(Collected data)
..............................
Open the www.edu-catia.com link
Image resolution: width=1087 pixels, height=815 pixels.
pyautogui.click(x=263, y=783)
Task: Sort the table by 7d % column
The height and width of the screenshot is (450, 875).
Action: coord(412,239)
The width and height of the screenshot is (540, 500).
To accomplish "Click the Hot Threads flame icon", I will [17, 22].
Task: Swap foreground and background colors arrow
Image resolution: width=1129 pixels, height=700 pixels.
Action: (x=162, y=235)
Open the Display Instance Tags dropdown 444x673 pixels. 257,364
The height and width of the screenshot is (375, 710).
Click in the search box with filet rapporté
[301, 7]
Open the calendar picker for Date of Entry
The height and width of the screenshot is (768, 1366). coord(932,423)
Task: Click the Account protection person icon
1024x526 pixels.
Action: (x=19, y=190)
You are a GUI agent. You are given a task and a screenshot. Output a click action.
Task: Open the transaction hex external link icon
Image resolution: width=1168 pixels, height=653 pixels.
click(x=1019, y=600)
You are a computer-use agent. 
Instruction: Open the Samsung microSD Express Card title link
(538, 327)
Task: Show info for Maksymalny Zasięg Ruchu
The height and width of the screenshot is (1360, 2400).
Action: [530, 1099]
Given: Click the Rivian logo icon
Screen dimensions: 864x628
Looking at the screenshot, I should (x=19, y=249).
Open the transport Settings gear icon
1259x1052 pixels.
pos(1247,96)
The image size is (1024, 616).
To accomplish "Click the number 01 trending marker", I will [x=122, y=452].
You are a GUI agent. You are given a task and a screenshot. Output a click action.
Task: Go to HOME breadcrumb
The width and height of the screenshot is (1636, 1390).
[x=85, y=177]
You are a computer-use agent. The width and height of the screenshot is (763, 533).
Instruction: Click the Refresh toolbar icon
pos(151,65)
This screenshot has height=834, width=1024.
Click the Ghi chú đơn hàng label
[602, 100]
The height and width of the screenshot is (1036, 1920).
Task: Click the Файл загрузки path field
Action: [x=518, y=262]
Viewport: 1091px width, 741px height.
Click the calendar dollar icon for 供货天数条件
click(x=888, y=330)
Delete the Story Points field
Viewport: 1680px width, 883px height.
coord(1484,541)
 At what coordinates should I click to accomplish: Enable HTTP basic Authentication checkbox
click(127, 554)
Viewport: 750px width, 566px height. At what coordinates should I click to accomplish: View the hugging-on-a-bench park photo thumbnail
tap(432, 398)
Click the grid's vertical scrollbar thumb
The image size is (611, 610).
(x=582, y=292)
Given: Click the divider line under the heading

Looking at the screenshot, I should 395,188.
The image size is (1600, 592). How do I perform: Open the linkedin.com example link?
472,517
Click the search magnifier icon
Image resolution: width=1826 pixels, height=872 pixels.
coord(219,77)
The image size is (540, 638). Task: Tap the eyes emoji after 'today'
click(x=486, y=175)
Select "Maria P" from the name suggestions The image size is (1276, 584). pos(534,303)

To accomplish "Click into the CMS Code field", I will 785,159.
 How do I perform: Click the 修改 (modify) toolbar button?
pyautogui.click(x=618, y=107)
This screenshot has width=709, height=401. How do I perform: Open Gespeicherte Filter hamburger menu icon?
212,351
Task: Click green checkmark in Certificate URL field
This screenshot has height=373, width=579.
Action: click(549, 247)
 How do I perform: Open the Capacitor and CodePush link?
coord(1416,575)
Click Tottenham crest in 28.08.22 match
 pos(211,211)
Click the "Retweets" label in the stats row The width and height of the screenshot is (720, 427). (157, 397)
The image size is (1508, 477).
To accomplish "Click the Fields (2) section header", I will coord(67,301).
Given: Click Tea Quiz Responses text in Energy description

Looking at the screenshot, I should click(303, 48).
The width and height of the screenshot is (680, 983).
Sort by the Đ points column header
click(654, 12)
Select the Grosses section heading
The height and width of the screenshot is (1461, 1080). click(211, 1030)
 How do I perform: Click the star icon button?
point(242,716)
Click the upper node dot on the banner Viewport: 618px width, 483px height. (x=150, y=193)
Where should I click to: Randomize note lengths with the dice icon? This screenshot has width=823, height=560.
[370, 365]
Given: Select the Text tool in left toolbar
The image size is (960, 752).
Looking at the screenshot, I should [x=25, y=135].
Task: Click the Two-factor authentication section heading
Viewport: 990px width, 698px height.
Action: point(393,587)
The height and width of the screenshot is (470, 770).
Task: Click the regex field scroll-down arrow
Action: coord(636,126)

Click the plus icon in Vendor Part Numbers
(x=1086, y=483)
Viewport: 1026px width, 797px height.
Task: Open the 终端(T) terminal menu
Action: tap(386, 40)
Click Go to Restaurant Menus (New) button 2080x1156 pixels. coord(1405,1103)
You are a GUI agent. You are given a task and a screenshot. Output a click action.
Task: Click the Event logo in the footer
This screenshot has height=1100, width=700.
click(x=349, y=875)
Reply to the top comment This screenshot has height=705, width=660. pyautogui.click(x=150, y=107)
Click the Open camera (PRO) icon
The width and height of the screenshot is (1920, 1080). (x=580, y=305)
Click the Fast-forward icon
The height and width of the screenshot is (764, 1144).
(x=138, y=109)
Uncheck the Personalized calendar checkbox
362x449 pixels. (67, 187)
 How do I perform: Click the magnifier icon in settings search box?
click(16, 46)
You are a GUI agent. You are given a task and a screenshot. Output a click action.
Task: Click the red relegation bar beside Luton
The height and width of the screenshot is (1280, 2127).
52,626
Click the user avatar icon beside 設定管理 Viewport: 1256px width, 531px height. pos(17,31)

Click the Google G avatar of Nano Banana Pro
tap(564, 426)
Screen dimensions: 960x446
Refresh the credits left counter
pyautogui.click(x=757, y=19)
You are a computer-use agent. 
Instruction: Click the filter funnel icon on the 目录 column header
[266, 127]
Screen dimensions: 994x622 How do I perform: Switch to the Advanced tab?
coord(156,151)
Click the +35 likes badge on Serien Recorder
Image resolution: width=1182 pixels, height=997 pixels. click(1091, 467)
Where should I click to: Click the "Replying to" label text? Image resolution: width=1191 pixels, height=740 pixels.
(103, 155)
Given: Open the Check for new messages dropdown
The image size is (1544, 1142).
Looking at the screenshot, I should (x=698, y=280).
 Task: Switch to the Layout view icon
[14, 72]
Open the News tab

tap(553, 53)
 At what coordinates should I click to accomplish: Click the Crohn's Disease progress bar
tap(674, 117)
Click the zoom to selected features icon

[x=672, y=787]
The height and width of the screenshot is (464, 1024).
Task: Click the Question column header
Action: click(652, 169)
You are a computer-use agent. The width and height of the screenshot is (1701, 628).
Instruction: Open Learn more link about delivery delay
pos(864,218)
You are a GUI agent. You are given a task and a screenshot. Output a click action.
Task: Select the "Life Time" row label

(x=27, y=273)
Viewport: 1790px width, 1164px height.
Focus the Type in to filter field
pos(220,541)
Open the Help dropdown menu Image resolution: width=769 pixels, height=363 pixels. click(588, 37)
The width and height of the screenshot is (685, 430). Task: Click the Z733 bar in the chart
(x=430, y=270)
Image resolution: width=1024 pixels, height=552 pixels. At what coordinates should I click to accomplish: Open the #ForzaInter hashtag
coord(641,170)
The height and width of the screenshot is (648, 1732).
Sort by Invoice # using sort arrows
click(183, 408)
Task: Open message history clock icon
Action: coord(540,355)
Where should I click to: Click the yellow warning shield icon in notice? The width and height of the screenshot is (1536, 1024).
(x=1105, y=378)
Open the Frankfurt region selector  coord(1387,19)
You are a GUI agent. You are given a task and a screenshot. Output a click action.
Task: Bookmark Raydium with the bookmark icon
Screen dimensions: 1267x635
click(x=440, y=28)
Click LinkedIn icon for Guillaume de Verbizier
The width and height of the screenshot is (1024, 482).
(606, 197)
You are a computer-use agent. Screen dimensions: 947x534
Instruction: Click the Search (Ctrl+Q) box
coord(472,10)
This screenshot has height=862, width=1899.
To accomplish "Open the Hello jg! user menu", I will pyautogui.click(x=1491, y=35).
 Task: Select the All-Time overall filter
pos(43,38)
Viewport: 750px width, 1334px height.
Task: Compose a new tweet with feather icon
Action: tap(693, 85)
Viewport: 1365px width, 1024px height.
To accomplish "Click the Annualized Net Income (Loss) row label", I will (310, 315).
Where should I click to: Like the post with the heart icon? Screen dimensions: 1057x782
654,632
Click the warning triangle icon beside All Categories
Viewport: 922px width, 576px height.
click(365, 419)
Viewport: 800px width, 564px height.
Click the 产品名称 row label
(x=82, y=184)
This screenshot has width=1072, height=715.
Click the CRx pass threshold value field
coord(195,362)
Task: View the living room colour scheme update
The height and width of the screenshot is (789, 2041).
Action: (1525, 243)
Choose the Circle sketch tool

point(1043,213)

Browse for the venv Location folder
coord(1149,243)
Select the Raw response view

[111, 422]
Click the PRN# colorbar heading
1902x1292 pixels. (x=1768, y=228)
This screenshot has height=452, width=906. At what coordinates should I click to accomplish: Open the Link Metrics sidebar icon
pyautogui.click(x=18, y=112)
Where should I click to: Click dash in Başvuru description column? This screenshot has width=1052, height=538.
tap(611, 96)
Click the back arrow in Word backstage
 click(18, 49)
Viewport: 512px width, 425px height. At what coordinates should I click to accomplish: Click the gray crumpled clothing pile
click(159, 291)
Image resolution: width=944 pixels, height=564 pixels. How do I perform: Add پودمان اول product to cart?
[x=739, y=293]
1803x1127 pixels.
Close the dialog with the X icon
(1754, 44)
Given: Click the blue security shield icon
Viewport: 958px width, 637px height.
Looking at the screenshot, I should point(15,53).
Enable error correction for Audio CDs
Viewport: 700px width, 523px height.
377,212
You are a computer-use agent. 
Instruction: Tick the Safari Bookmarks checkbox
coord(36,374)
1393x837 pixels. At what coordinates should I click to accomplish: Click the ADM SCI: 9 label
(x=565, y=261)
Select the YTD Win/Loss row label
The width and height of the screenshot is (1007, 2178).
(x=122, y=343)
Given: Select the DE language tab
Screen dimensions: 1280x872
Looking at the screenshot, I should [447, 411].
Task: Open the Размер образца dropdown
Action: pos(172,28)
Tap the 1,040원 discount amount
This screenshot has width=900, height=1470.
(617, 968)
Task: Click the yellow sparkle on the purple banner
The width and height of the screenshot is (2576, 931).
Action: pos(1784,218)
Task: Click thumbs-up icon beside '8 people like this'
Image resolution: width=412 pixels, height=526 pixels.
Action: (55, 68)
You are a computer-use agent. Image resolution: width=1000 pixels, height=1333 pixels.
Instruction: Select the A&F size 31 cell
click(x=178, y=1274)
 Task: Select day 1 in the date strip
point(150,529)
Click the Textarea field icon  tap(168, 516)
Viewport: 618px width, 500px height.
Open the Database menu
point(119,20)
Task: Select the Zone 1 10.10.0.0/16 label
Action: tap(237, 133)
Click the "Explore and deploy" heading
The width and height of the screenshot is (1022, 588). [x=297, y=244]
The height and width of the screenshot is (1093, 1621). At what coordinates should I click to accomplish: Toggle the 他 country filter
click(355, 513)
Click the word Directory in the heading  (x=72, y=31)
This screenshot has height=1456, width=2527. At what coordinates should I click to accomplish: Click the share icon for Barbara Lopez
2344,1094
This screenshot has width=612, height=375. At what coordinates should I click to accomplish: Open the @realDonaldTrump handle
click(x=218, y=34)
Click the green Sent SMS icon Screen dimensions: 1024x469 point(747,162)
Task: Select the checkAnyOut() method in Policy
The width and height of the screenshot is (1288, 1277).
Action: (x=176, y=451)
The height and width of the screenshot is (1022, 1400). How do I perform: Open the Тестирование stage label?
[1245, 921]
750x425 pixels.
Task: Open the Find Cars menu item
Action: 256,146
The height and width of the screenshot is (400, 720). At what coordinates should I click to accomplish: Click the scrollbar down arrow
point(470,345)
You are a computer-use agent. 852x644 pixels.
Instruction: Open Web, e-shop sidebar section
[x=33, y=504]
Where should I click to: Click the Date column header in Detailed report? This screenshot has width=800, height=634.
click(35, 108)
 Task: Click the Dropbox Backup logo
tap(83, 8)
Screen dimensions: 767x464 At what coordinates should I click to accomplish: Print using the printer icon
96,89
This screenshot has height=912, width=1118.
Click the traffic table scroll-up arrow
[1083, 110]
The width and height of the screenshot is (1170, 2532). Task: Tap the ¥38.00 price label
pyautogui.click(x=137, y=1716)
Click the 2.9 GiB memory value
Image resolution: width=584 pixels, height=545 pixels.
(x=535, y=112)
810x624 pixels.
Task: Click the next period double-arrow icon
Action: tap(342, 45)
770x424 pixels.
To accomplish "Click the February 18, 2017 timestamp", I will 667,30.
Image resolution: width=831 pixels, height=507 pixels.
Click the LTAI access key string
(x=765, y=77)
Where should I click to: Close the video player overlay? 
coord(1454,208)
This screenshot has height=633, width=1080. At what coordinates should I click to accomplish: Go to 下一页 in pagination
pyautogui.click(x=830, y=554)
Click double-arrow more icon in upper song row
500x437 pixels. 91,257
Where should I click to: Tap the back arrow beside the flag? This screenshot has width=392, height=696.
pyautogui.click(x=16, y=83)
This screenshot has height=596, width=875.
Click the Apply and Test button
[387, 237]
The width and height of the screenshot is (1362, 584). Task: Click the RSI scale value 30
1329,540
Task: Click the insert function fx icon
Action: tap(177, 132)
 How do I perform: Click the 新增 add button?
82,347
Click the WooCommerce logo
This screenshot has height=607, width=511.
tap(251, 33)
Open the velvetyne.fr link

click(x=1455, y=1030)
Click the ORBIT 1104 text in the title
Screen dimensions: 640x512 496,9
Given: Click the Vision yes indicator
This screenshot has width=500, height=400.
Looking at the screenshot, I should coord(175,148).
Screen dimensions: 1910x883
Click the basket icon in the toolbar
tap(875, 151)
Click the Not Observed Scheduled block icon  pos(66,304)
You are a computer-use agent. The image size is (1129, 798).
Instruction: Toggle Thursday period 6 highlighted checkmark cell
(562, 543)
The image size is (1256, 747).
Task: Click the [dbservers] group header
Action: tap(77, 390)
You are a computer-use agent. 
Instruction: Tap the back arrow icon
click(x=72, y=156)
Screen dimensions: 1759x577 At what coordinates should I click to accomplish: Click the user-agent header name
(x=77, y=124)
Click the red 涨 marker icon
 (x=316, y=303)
..............................
§ **Task goal**: What you should output is every line of the records above, from the first through the line containing "Task: Go to HOME breadcrumb", unchanged.

§ **Answer section**:
Open the www.edu-catia.com link
Image resolution: width=1087 pixels, height=815 pixels.
pyautogui.click(x=263, y=783)
Task: Sort the table by 7d % column
The height and width of the screenshot is (450, 875).
Action: coord(412,239)
The width and height of the screenshot is (540, 500).
To accomplish "Click the Hot Threads flame icon", I will [17, 22].
Task: Swap foreground and background colors arrow
Image resolution: width=1129 pixels, height=700 pixels.
Action: (x=162, y=235)
Open the Display Instance Tags dropdown 444x673 pixels. 257,364
The height and width of the screenshot is (375, 710).
Click in the search box with filet rapporté
[301, 7]
Open the calendar picker for Date of Entry
The height and width of the screenshot is (768, 1366). coord(932,423)
Task: Click the Account protection person icon
1024x526 pixels.
Action: (x=19, y=190)
You are a GUI agent. You are given a task and a screenshot. Output a click action.
Task: Open the transaction hex external link icon
Image resolution: width=1168 pixels, height=653 pixels.
click(x=1019, y=600)
You are a computer-use agent. 
Instruction: Open the Samsung microSD Express Card title link
(538, 327)
Task: Show info for Maksymalny Zasięg Ruchu
The height and width of the screenshot is (1360, 2400).
Action: [530, 1099]
Given: Click the Rivian logo icon
Screen dimensions: 864x628
Looking at the screenshot, I should (x=19, y=249).
Open the transport Settings gear icon
1259x1052 pixels.
pos(1247,96)
The image size is (1024, 616).
To accomplish "Click the number 01 trending marker", I will [x=122, y=452].
You are a GUI agent. You are given a task and a screenshot. Output a click action.
Task: Go to HOME breadcrumb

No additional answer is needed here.